**AIM OF THE TASK**
Reproduce the listing below line for line, without changing a word.

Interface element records
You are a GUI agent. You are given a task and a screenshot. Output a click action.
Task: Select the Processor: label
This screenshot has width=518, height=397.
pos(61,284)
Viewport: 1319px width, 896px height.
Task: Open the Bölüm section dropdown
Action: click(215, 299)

**ANSWER FOR THIS EXERCISE**
You are a GUI agent. You are given a task and a screenshot. Output a click action.
Task: Select the Processor: label
This screenshot has width=518, height=397.
pos(61,284)
Viewport: 1319px width, 896px height.
Task: Open the Bölüm section dropdown
Action: click(215, 299)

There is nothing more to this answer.